Luther machte das meißnische Obersächsisch zur Grundlage seiner deutschen Bibel und damit der neuhochdeutschen Schriftsprache. Obersächsisch und Thüringisch waren aber die einzigen deutschen Mundarten, die dem aus Süden vordringenden e-Schwund fast komplett widerstanden hatten.
In der letzten Bibelausgabe, die Luther noch selbst zum Druck vorbereitet hat, steht das Endungs-e zu 80 Prozent dort, wo man es heute erwarten würde. Um 1700 sind es in ostmitteldeutschen Bibeldrucken dann bereits 96 Prozent, um 1800 fast 100 Prozent.

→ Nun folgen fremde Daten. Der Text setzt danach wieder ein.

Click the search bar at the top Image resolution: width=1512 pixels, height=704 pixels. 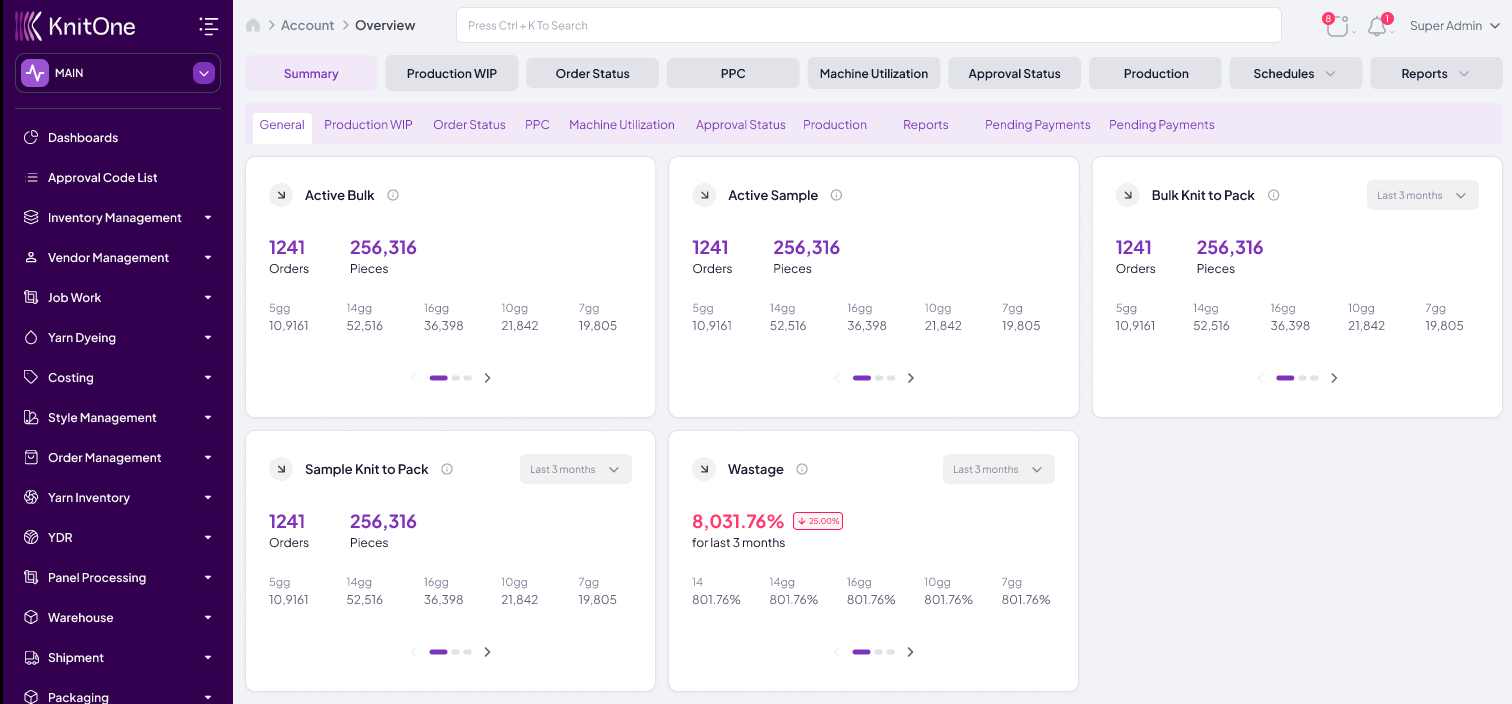tap(868, 25)
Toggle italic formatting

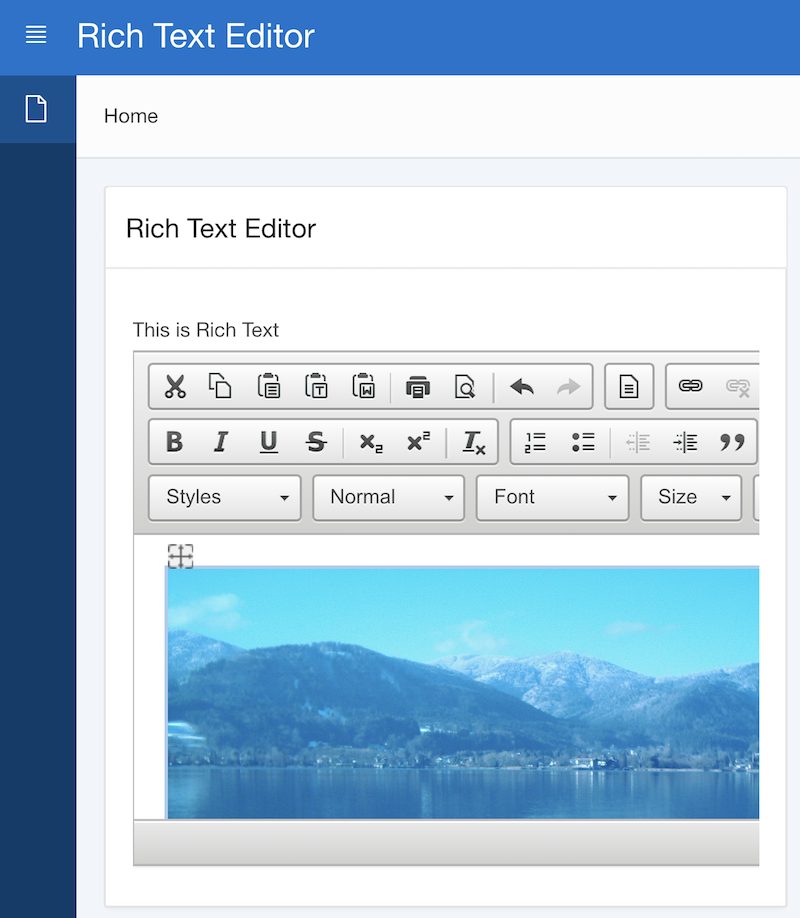[221, 441]
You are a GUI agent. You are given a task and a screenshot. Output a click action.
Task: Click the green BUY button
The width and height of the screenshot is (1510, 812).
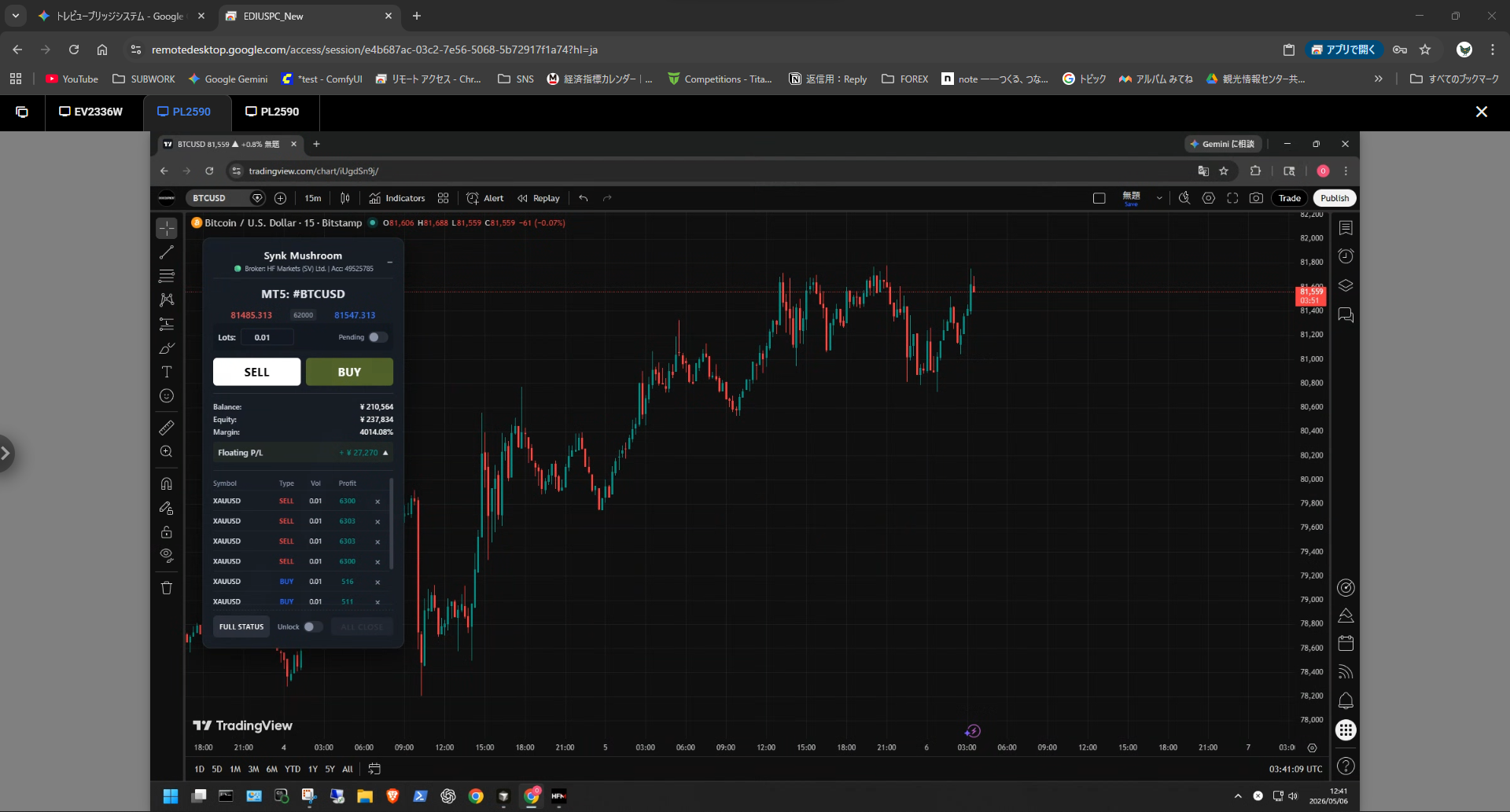tap(349, 372)
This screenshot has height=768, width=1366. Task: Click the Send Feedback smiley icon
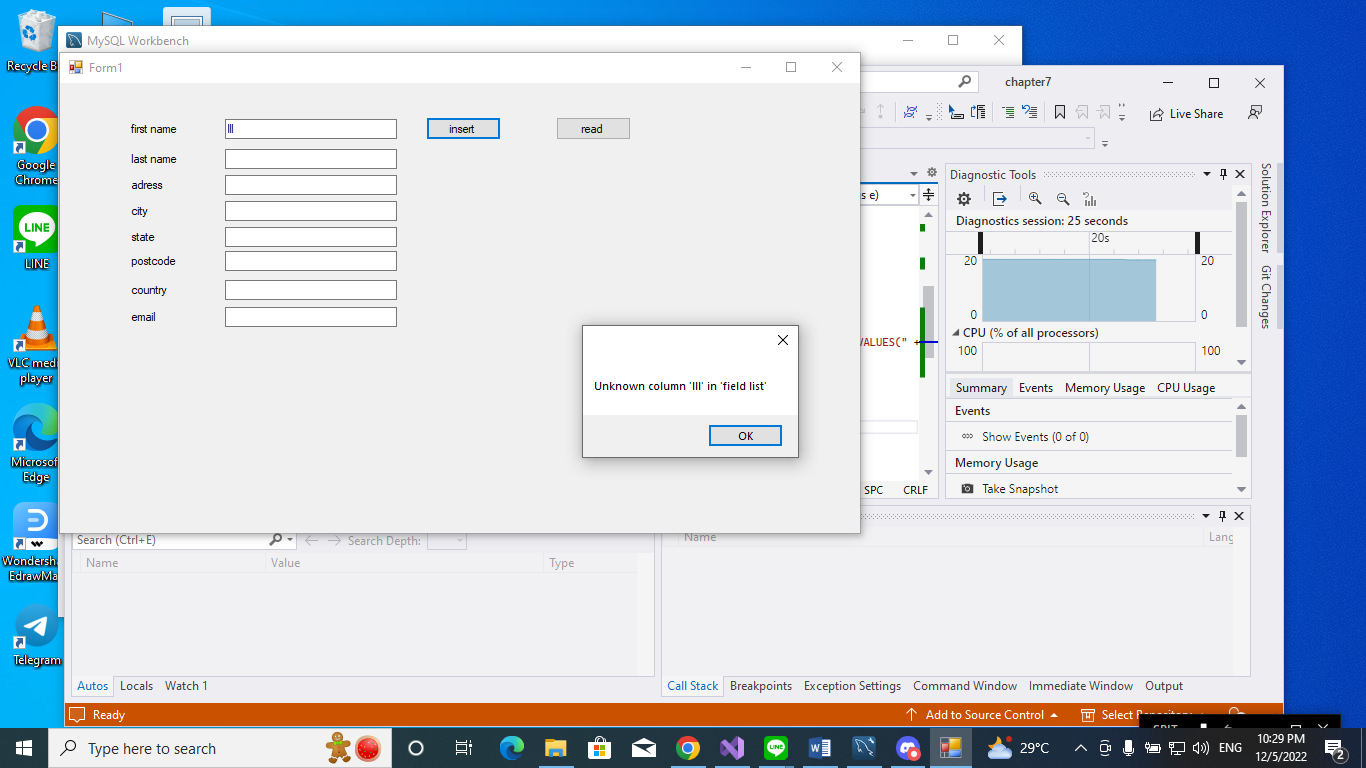click(1255, 113)
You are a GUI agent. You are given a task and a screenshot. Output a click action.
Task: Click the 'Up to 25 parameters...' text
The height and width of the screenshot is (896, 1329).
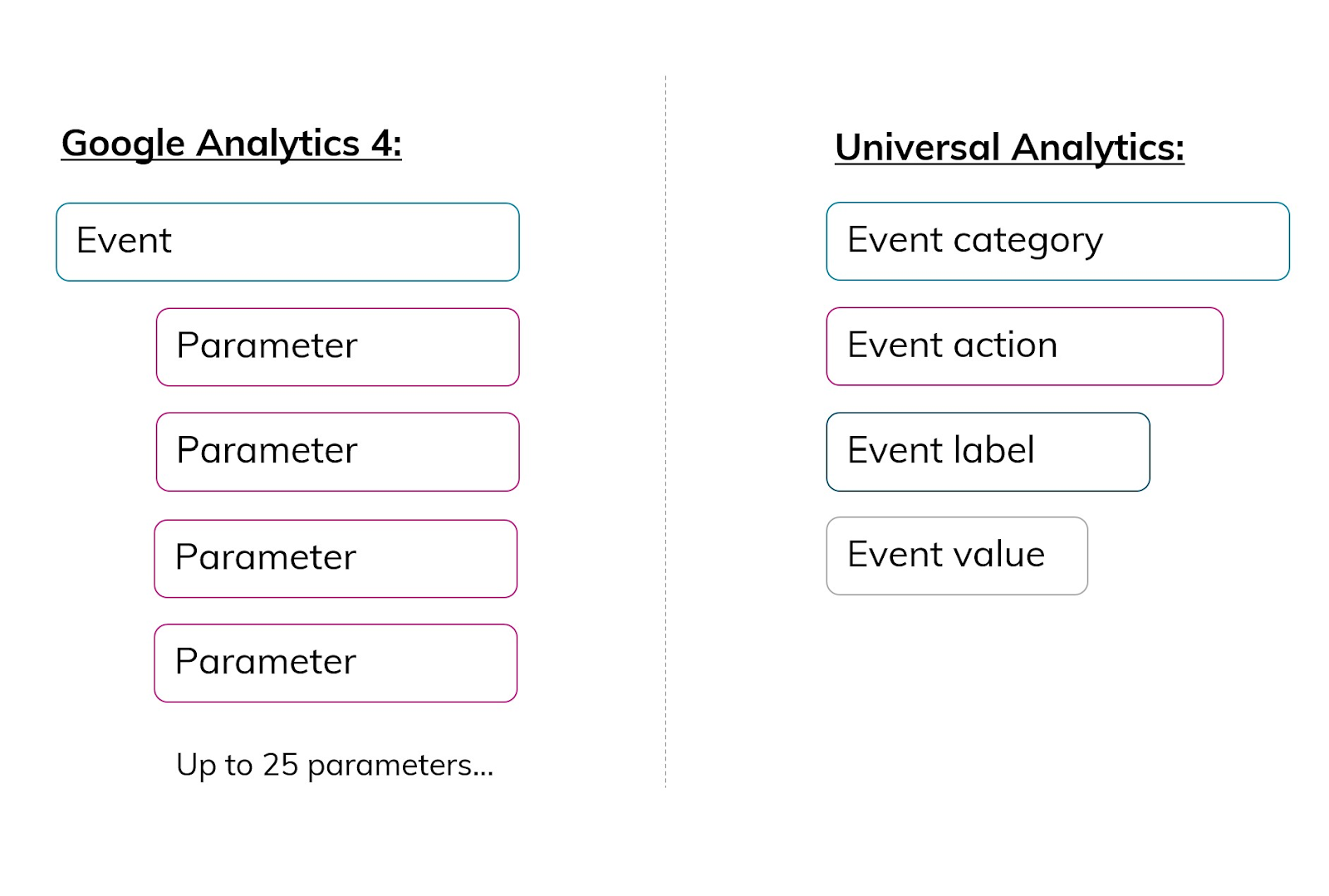[x=335, y=766]
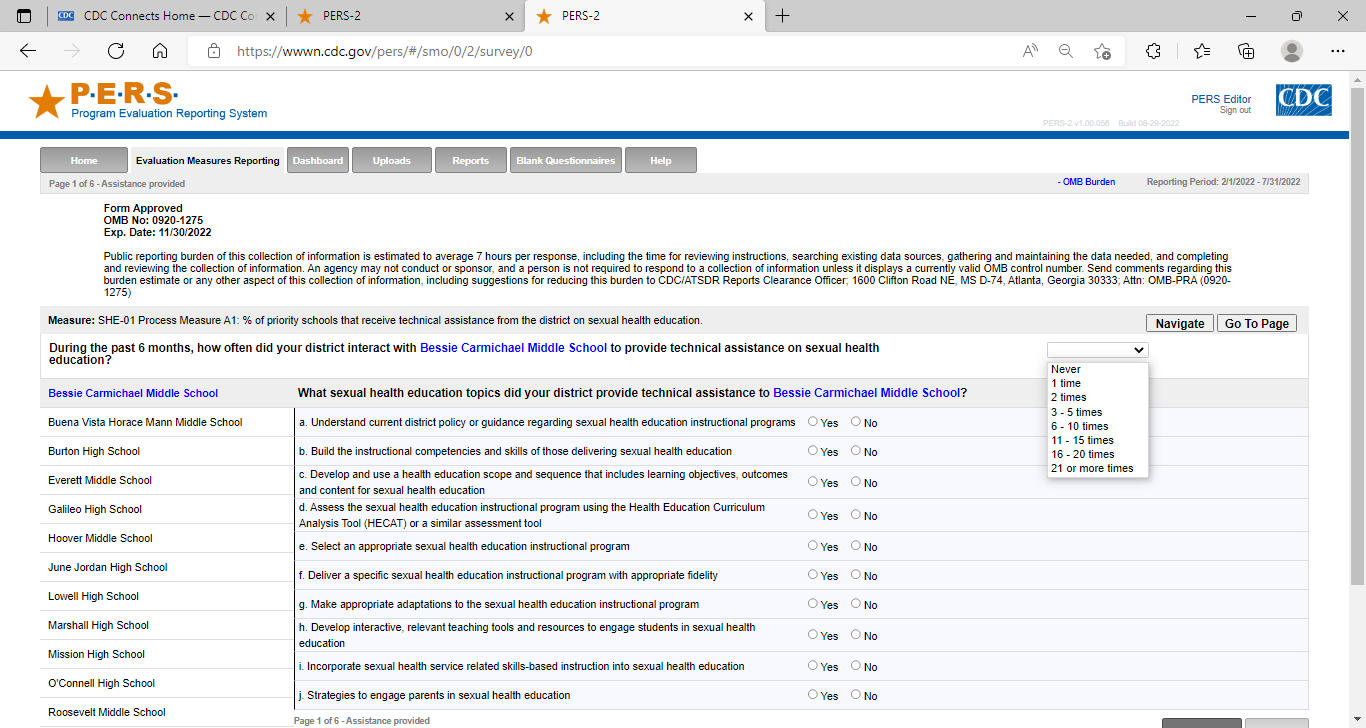
Task: Pick the 'Never' option in dropdown
Action: click(1066, 369)
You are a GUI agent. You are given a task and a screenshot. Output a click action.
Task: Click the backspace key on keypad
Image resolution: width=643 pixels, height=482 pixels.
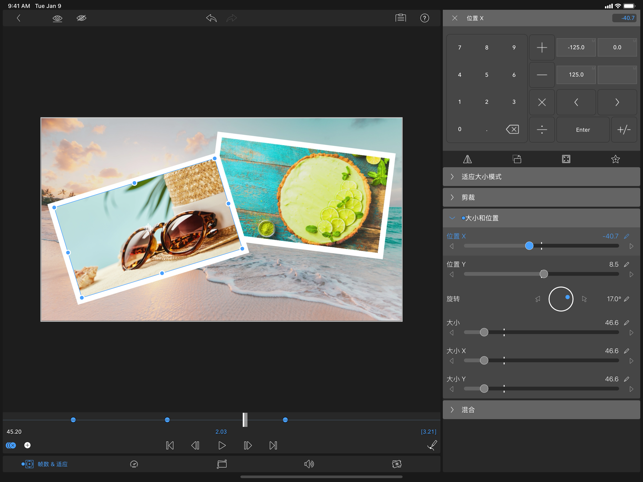[x=512, y=129]
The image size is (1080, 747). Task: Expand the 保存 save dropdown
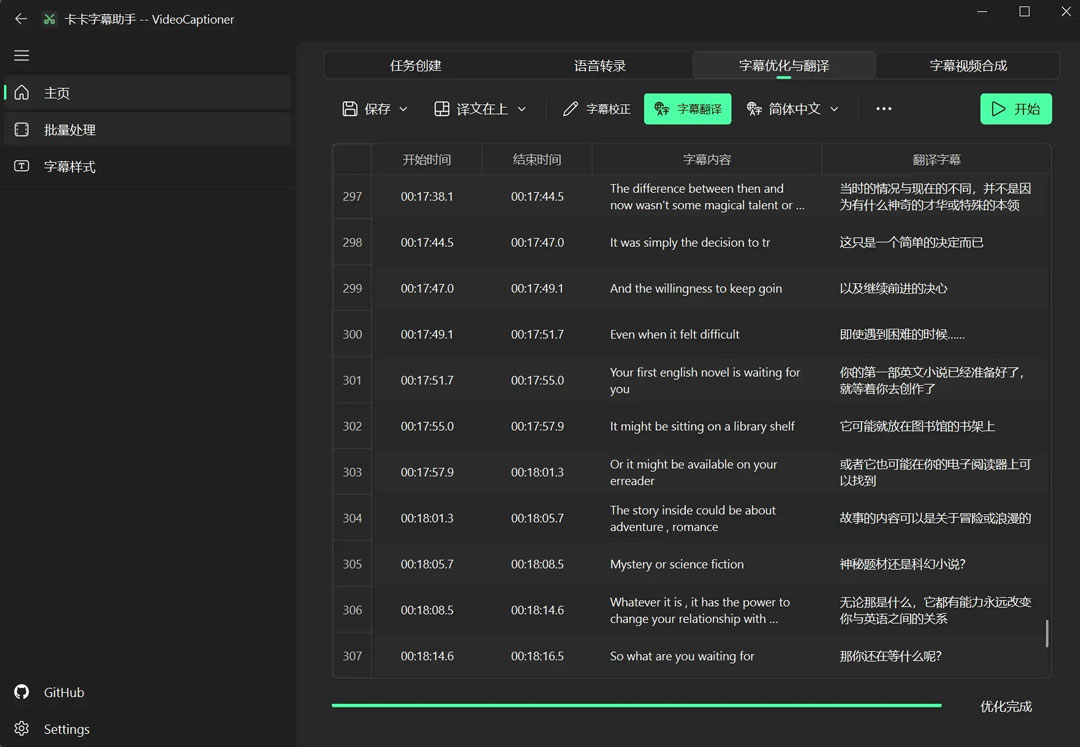pos(375,109)
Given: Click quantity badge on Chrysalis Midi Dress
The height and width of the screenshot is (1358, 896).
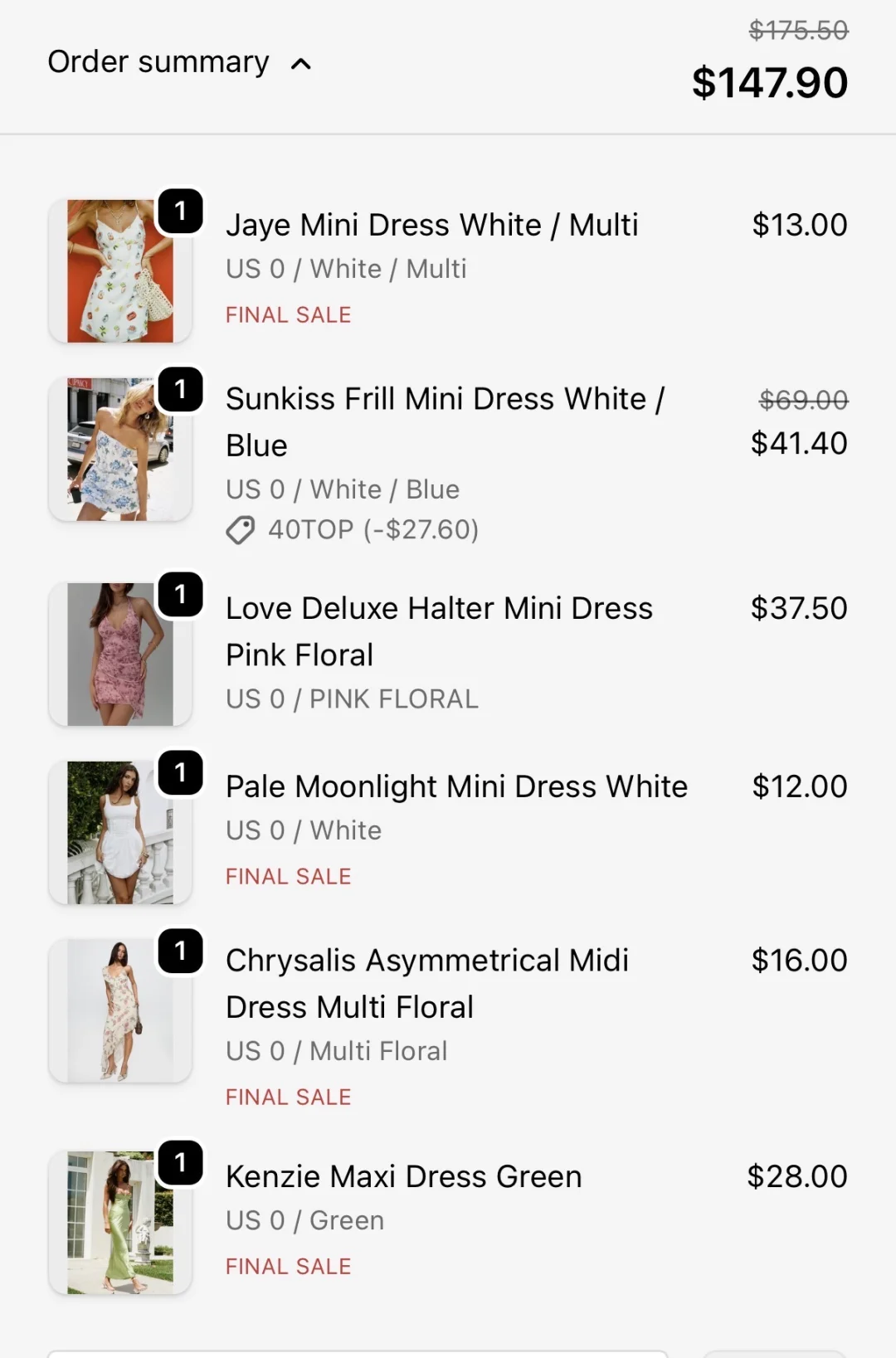Looking at the screenshot, I should pyautogui.click(x=180, y=951).
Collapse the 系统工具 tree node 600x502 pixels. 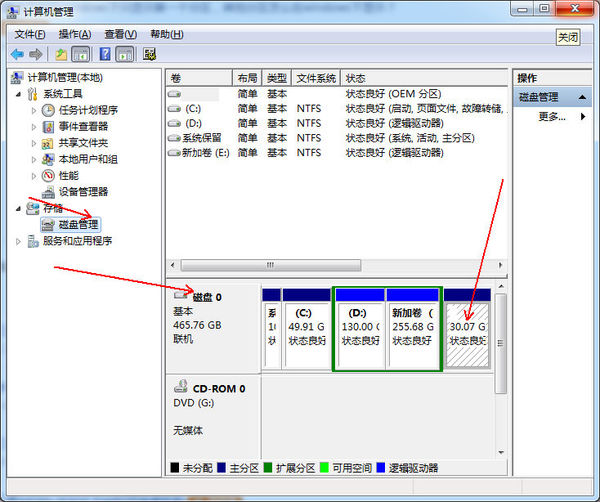(19, 94)
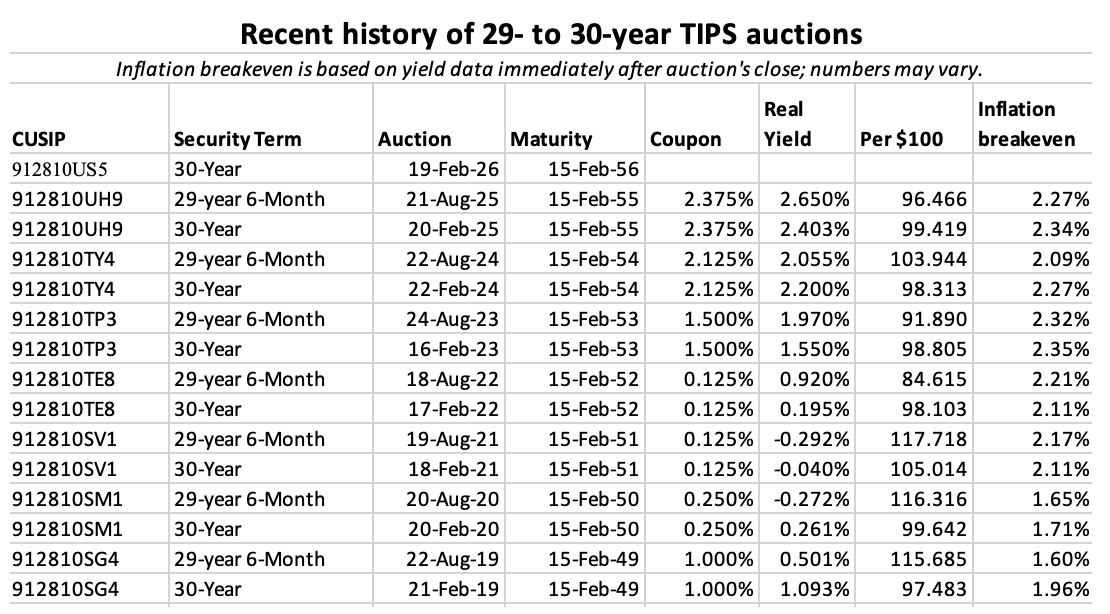This screenshot has width=1110, height=614.
Task: Select the 103.944 price cell
Action: 932,259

Auch wenn evangelische Bibeldrucke in anderen deutschen Sprachlandschaften auf nicht ganz so hohe Prozentzahlen kommen, weil Luthers Bibeldeutsch am Anfang in Wortschatz und Grammatik den regionalen Besonderheiten angepasst wurde, steht doch fest: Im Zeitraum 1650–1750 lässt sich in allen überwiegend protestantischen Gegenden Deutschlands eine erhebliche Bremsung und Rückentwicklung des e-Schwunds erkennen – neben dem Obersächsischen, Thüringischen und Ostfränkischen auch im Hessischen, Osthochalemannischen und Elsässischen.
Der Sprachhistoriker Peter von Polenz schreibt in seiner dreibändigen Geschichte der neuhochdeutschen Sprache: "Erst nach der Reformationszeit begann vom Ostmitteldeutschen her die Gegenbewegung konservativer Grammatiker (‚lutherisches -e’), durch die das -e wiedereingeführt wurde." Sein Linguistikkollege Besch erkennt darin "den Trend zur Schriftsprache, eher dem mittelhochdeutschen Muster folgend, das oberdeutsche abwählend".